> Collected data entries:
((

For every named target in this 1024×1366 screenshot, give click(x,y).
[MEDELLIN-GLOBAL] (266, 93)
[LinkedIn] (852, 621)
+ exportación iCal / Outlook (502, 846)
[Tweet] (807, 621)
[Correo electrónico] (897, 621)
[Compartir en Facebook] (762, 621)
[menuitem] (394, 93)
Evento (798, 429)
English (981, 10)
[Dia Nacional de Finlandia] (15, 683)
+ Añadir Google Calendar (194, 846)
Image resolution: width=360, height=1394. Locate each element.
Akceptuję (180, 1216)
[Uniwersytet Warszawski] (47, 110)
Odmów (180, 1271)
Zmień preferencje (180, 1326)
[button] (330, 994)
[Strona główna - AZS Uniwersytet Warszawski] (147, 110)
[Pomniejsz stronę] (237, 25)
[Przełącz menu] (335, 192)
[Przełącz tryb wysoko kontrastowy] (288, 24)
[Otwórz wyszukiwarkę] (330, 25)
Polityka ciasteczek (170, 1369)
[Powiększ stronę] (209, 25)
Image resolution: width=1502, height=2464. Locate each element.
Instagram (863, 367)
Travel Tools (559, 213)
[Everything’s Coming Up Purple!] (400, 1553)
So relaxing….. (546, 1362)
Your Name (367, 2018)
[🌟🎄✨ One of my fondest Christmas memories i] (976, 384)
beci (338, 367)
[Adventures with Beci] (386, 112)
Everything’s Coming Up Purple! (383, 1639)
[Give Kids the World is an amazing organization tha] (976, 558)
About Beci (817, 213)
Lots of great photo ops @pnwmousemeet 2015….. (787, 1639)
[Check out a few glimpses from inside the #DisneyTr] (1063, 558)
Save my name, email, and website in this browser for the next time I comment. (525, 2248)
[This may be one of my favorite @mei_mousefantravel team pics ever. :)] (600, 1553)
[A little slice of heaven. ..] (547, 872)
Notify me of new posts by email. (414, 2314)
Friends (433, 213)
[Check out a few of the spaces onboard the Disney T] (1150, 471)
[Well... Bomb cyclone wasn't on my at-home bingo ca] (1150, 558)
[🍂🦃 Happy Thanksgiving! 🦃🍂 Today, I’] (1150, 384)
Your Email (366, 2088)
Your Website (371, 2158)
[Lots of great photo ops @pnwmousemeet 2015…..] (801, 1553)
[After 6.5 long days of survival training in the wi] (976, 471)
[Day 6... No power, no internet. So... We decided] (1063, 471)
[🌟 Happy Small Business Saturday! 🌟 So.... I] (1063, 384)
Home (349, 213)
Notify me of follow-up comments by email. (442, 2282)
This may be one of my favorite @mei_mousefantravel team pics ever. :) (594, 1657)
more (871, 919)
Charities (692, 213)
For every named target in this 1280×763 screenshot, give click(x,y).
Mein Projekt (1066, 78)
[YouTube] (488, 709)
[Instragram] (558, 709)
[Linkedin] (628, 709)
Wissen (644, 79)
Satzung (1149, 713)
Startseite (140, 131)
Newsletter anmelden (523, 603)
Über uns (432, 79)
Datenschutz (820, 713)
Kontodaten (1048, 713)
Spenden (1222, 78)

))

> WORK ORDER:
Reproduce, with both ends included, the lines from the one holding "[Adventures with Beci] (386, 112)" to the end of the records above.

> EXERCISE OUTPUT:
[Adventures with Beci] (386, 112)
Everything’s Coming Up Purple! (383, 1639)
[Give Kids the World is an amazing organization tha] (976, 558)
About Beci (817, 213)
Lots of great photo ops @pnwmousemeet 2015….. (787, 1639)
[Check out a few glimpses from inside the #DisneyTr] (1063, 558)
Save my name, email, and website in this browser for the next time I comment. (525, 2248)
[This may be one of my favorite @mei_mousefantravel team pics ever. :)] (600, 1553)
[A little slice of heaven. ..] (547, 872)
Notify me of new posts by email. (414, 2314)
Friends (433, 213)
[Check out a few of the spaces onboard the Disney T] (1150, 471)
[Well... Bomb cyclone wasn't on my at-home bingo ca] (1150, 558)
[🍂🦃 Happy Thanksgiving! 🦃🍂 Today, I’] (1150, 384)
Your Email (366, 2088)
Your Website (371, 2158)
[Lots of great photo ops @pnwmousemeet 2015…..] (801, 1553)
[After 6.5 long days of survival training in the wi] (976, 471)
[Day 6... No power, no internet. So... We decided] (1063, 471)
[🌟 Happy Small Business Saturday! 🌟 So.... I] (1063, 384)
Home (349, 213)
Notify me of follow-up comments by email. (442, 2282)
This may be one of my favorite @mei_mousefantravel team pics ever. :) (594, 1657)
more (871, 919)
Charities (692, 213)
For every named target in this 1280×763 screenshot, give click(x,y).
Mein Projekt (1066, 78)
[YouTube] (488, 709)
[Instragram] (558, 709)
[Linkedin] (628, 709)
Wissen (644, 79)
Satzung (1149, 713)
Startseite (140, 131)
Newsletter anmelden (523, 603)
Über uns (432, 79)
Datenschutz (820, 713)
Kontodaten (1048, 713)
Spenden (1222, 78)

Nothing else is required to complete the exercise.